** BEGIN DOCUMENT SECTION **
Supreme Court of Delaware

November 29, 1954

9.6 ACRES OF LAND, MORE OR LESS, SITUATED IN SEAFORD HUNDRED, SUSSEX COUNTY and State of Delaware, and Victor E. Hurley, Owner, Defendant Below, Appellant,
v.
The STATE of Delaware, upon the Relation of J. H. Tyler McCONNELL, J. Gordon Smith, Benjamin F. Shaw, II, J. Draper Brown, Jr., William P. Richardson, Clayton A. Bunting, and Samuel N. Cuiver, Constituting the State Highway Department of the State of Delaware, Plaintiffs Below, Appellees.

Condemnation proceeding. Commissioners made award of compensation to landowner for land condemned for highway purposes and Superior Court, Sussex County, entered order confirming award, and property owner brought error. The Supreme Court, Wolcott, J., held that since statute required court to wait five days after commissioners make award before entering order confirming award of Commissioners in condemnation, and court made such order on following day, the order was a nullity and could not be reviewed by Supreme Court.

Remanded with directions.

Page 397

Writ of error to the Superior Court of Sussex.

Daniel J. Layton, Jr., Georgetown, Del., for appellant.

Ralph S. Baker, Georgetown, Del., for appellees.

SOUTHERLAND, C. J., and WOLCOTT and BRAMHALL, JJ., sitting.

WOLCOTT, Justice.

Although no motion to dismiss this appeal has been filed, the fundamental question for our determination is whether or not the order appealed from is a final judgment of the Superior Court and thus subject to review by writ of error.

This is a condemnation proceeding brought by the State Highway Department pursuant to 10 Del.C. Ch. 61, against the land condemned and its owner, the appellant. At the trial of the cause the appellant called as witnesses four experts in the valuation of land who testified as to their opinions of the damages caused by the taking. The estimate of damages made by these experts ranged from a low of $15,000 to a high of $24,000. The State Highway Department called two witnesses to testify as to their opinions of the amount of damages caused by the [49 Del. 66] taking, but the trial court ruled that they failed to qualify as experts and excluded their testimony. The State Highway Department offered no other evidence upon the question of damages.
** END DOCUMENT SECTION **
> TASK INSTRUCTIONS
A. According to the Delaware condemnation opinion, what range of damages did the appellant's four land valuation experts estimate?
B. Write the next few sentences of the Delaware condemnation opinion, starting after its final sentence.
The lines placed after the court opinion play no role here.
** BEGIN RAW DATA **
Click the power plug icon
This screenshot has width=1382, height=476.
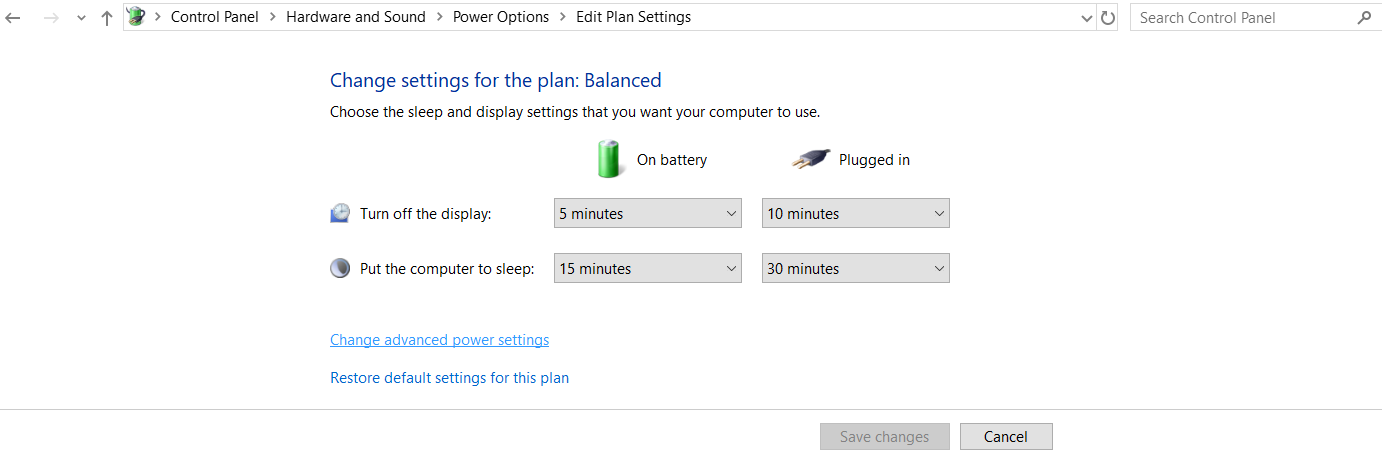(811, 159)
** END RAW DATA **
** BEGIN RAW DATA **
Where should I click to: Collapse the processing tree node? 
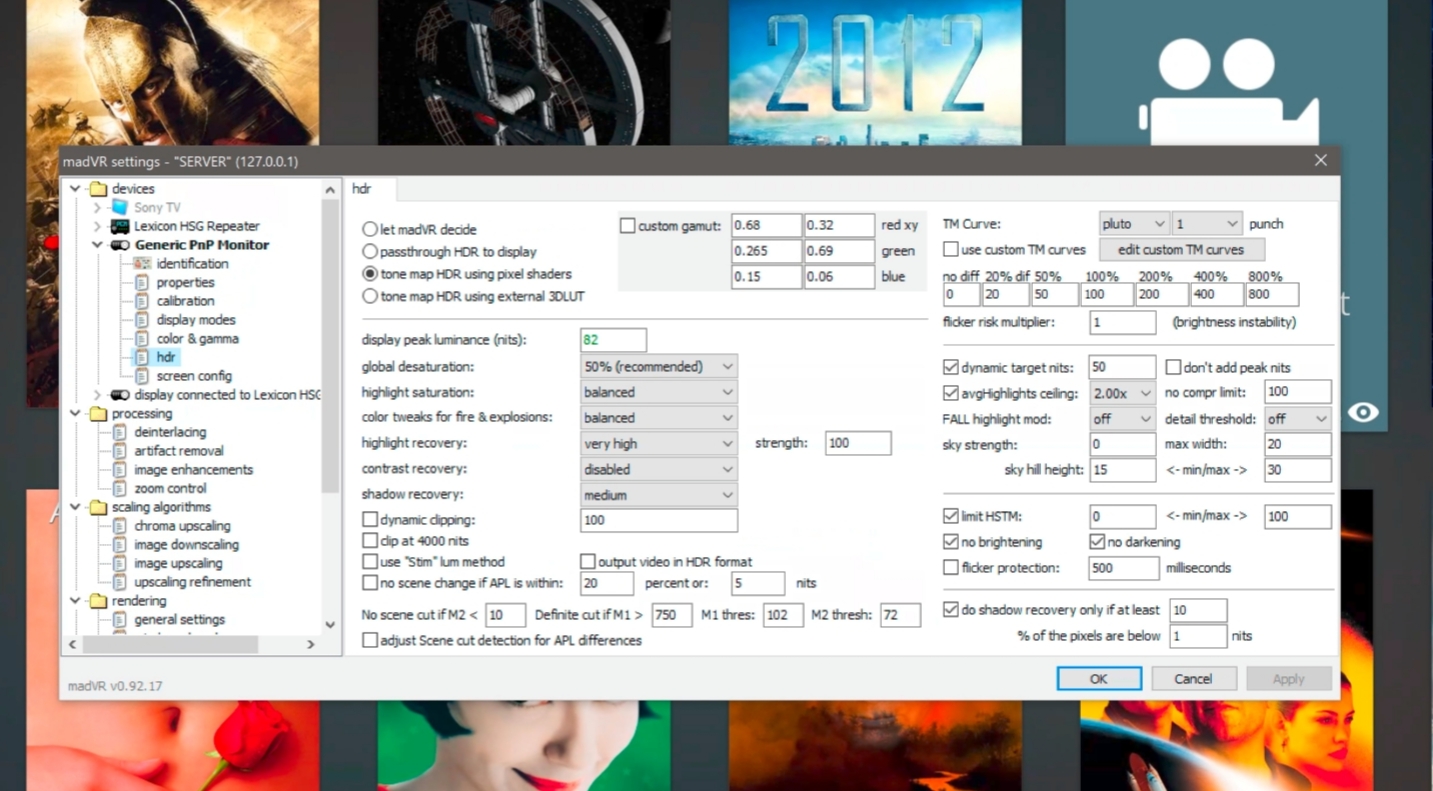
** END RAW DATA **
> ANSWER SET
A. Their estimates ranged from a low of $15,000 to a high of $24,000.

B.
Pursuant to 10 Del.C. § 6108(d), the trial court permitted the Commissioners to view the property being condemned. The cited code section, however, while permitting a view of the property taken, provides that ‘ the view shall not be considered as evidence but only for the purpose of better understanding the evidence presented at the trial’ .

The question of the amount of damages for the taking, under appropriate instructions, was submitted to the Commissioners

Page 398

upon the record thus made. After deliberation, the Commissioners returned and announced in open court an award of $9,000 as just compensation for the taking.

On the day following the announcement of the award the trial judge in open court entered an order confirming it.[1] Shortly thereafter, on the same day, the appellant filed his motion, designated as a motion for a new trial, but obviously filed in accordance with the provisions of 10 Del.C. ยง 6108(g) to set ...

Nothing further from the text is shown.